Material provided section start
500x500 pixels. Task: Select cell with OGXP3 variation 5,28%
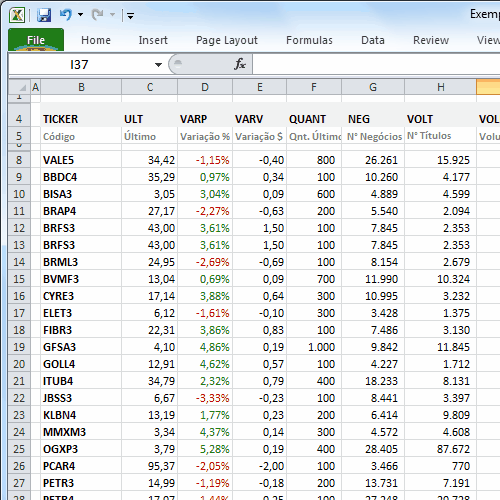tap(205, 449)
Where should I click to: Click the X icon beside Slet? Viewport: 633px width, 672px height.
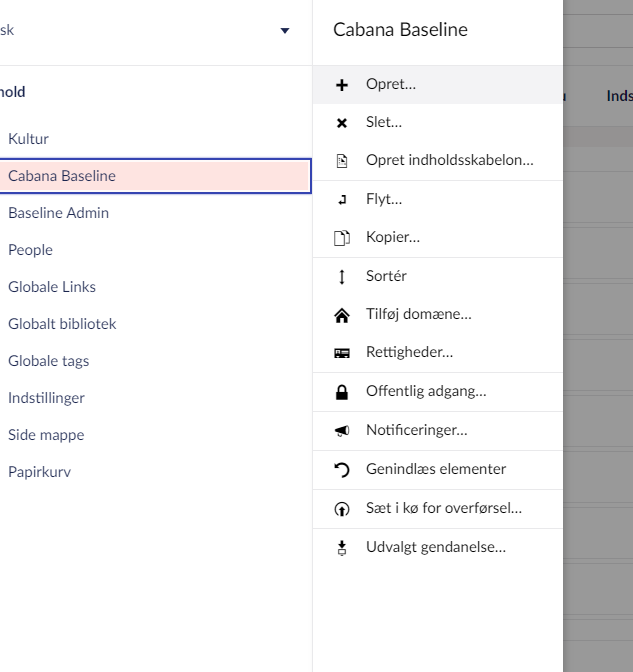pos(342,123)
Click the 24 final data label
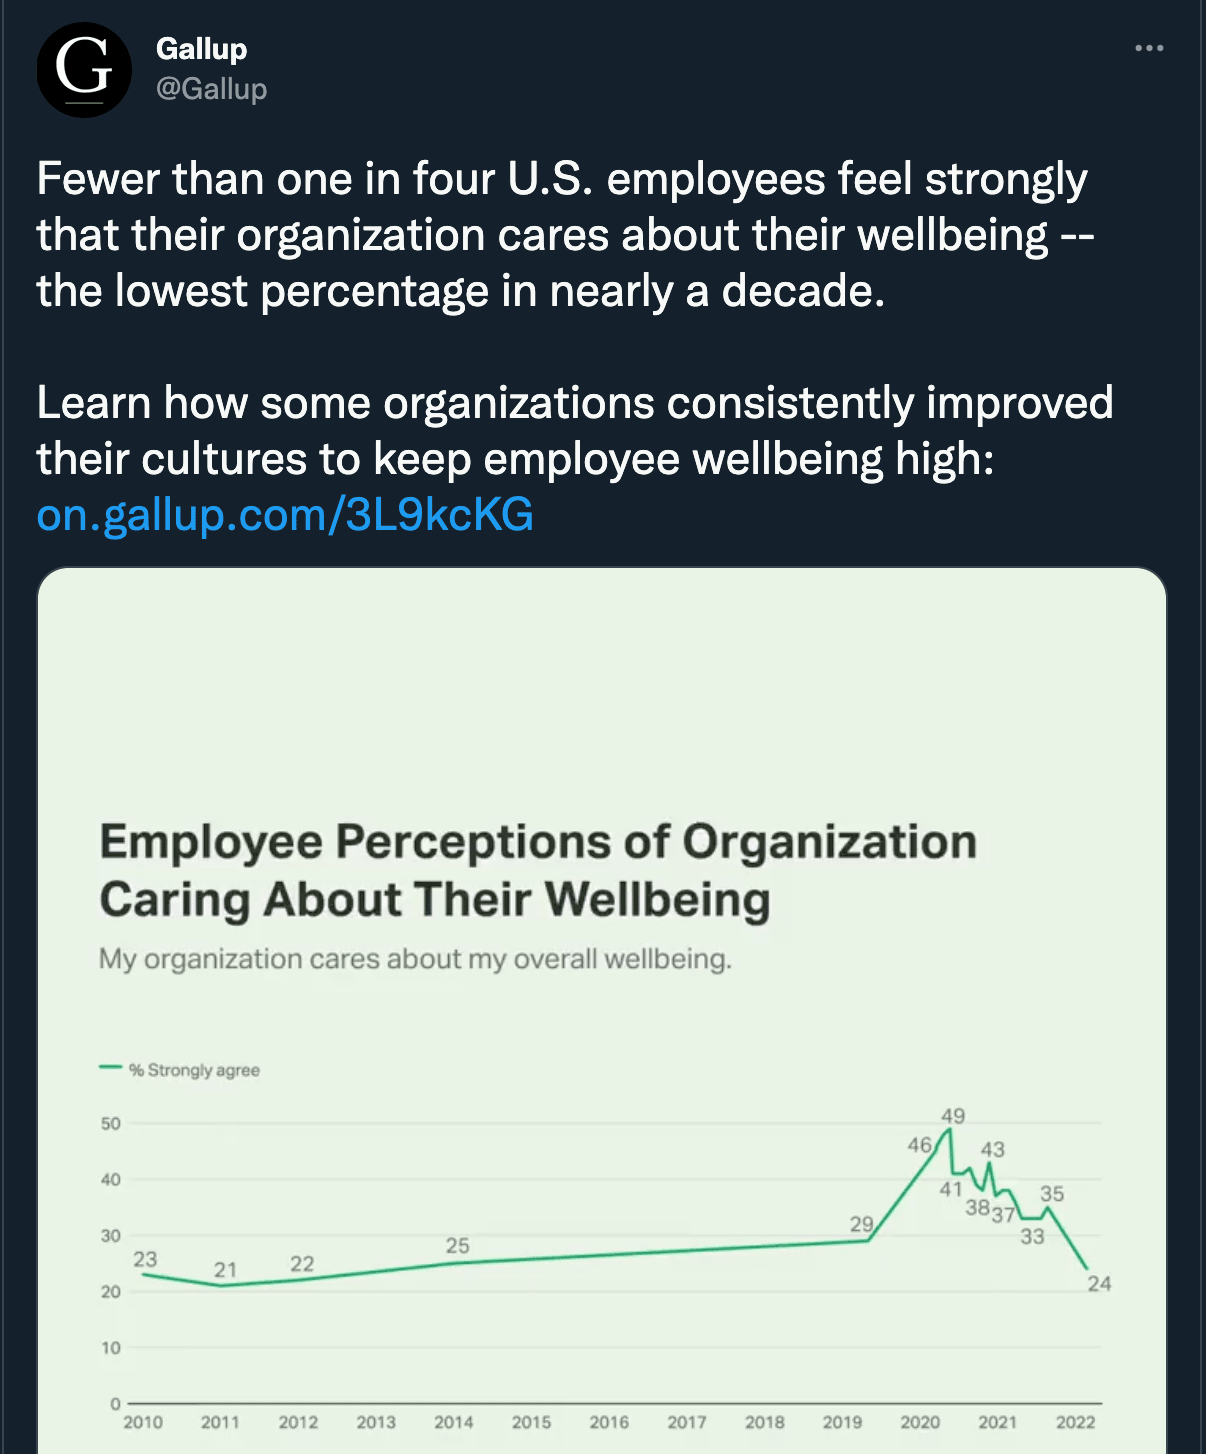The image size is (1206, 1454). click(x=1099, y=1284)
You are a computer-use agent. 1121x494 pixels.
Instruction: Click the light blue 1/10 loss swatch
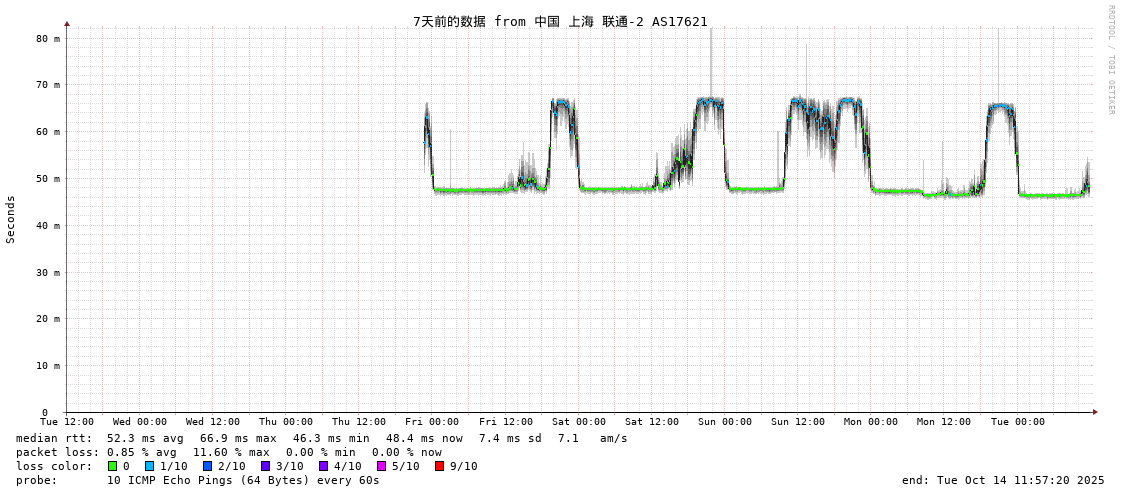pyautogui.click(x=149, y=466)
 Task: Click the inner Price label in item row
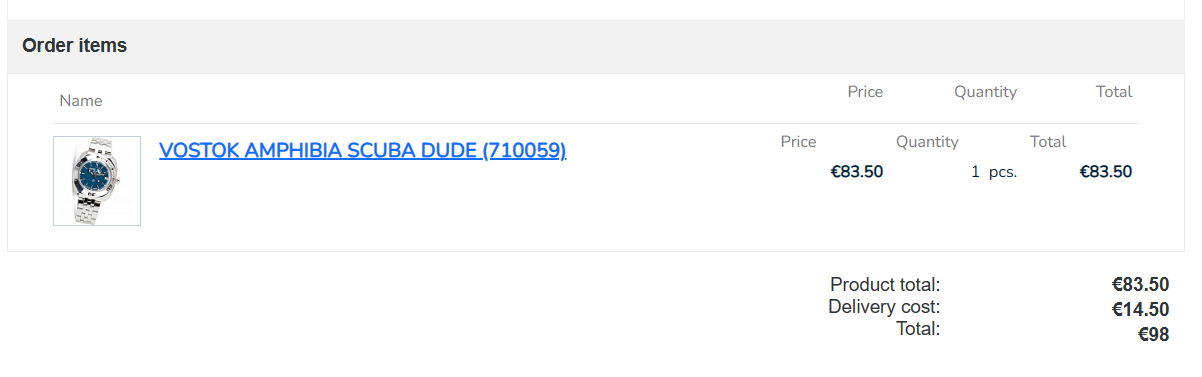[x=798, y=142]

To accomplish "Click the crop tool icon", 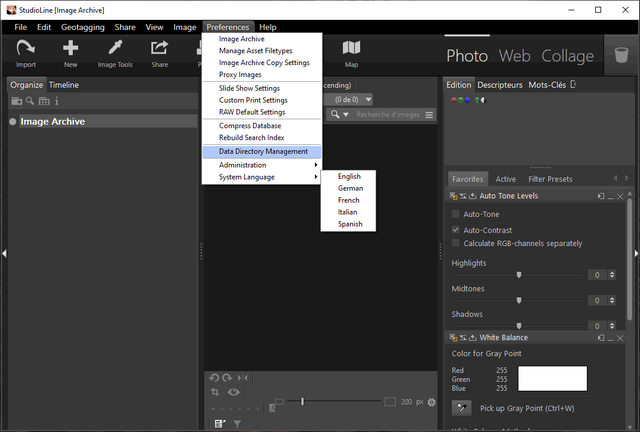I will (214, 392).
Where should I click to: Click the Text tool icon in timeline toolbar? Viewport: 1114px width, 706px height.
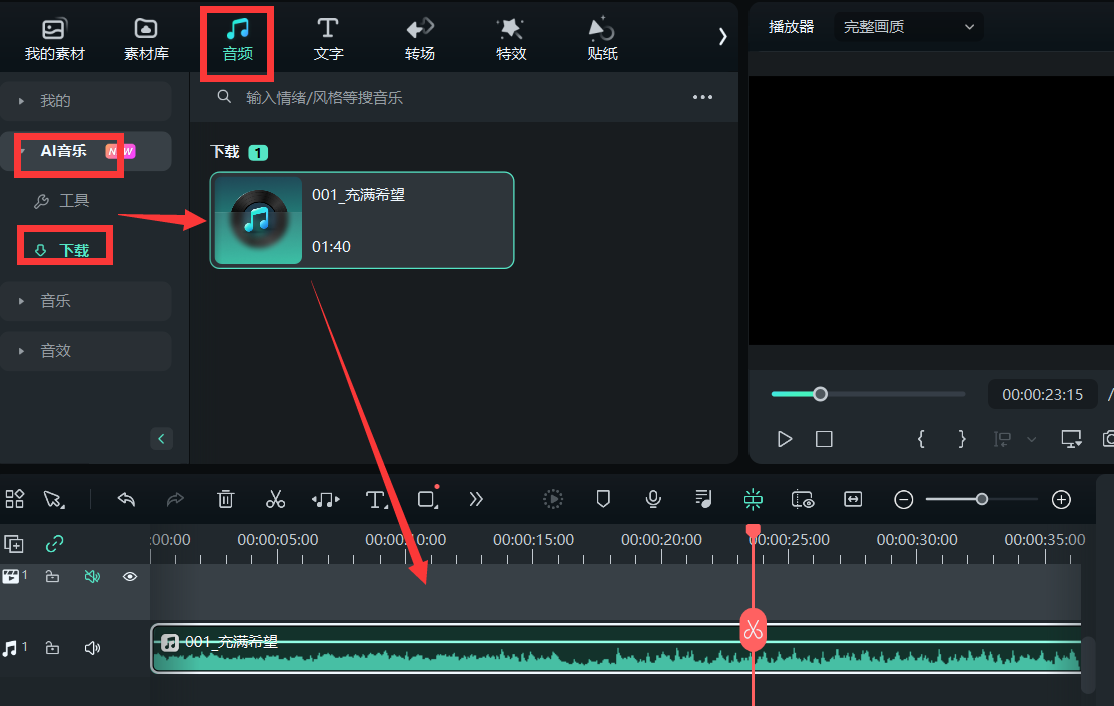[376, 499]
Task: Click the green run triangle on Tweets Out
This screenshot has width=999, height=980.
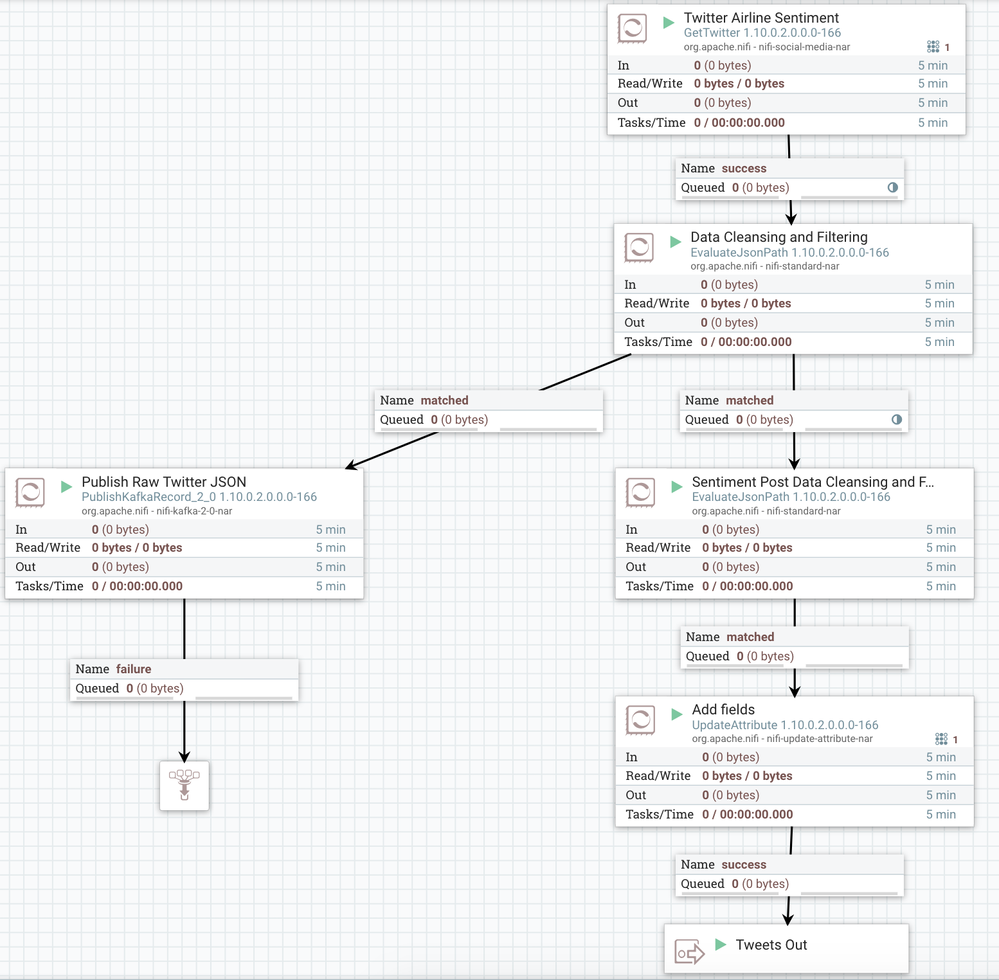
Material provided section end
Task to carry out ->
From the line containing "Where should I click to: Click the Text" through the last line of the material above, write out each line exactly, leaving aside all pictures.

Answer to the problem ->
Where should I click to: Click the Text tool icon in timeline toolbar? Viewport: 1114px width, 706px height.
[376, 499]
Task: Click the green run triangle on Tweets Out
This screenshot has width=999, height=980.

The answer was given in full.